WORK INSTRUCTION – Begin with the line that has "Task: Tick Ripple edit (shift trailing clips)". Give it and every line after it again, exactly, through the end of the entries below.

(Dataset entries)

== Segment start ==

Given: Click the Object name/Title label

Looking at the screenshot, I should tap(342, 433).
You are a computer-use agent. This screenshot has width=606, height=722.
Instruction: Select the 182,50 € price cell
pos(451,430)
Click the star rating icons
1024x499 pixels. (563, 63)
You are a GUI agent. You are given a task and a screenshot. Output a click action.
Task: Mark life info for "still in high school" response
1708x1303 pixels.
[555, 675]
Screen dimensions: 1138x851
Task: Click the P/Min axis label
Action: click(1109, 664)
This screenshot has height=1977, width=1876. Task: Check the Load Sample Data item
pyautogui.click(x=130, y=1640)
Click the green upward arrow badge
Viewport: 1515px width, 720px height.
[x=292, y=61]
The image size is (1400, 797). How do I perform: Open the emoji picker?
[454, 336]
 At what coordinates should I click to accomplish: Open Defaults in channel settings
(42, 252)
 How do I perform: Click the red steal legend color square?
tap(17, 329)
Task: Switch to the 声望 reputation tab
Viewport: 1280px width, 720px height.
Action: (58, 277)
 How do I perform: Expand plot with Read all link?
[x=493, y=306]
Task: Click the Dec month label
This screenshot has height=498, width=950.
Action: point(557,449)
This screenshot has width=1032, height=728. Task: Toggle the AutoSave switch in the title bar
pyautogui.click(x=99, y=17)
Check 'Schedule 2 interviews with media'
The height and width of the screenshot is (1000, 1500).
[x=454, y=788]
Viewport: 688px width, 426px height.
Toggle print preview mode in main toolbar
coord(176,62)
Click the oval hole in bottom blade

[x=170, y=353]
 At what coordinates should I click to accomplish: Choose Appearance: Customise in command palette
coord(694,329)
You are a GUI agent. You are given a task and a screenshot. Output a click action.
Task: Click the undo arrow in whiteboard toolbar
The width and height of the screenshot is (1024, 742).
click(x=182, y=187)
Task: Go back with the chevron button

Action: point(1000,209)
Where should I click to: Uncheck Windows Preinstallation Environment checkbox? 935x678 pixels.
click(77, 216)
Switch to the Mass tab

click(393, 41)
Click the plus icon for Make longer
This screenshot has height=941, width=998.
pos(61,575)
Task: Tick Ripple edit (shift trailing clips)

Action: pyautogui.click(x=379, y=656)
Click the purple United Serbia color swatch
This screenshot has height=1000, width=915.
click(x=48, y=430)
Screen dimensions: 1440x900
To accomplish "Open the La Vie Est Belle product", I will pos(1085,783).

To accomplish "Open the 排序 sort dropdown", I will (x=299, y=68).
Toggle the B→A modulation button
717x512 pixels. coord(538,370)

== Segment end ==

TASK RESPONSE –
Task: Tick Ripple edit (shift trailing clips)

Action: pyautogui.click(x=379, y=656)
Click the purple United Serbia color swatch
This screenshot has height=1000, width=915.
click(x=48, y=430)
Screen dimensions: 1440x900
To accomplish "Open the La Vie Est Belle product", I will pos(1085,783).

To accomplish "Open the 排序 sort dropdown", I will (x=299, y=68).
Toggle the B→A modulation button
717x512 pixels. coord(538,370)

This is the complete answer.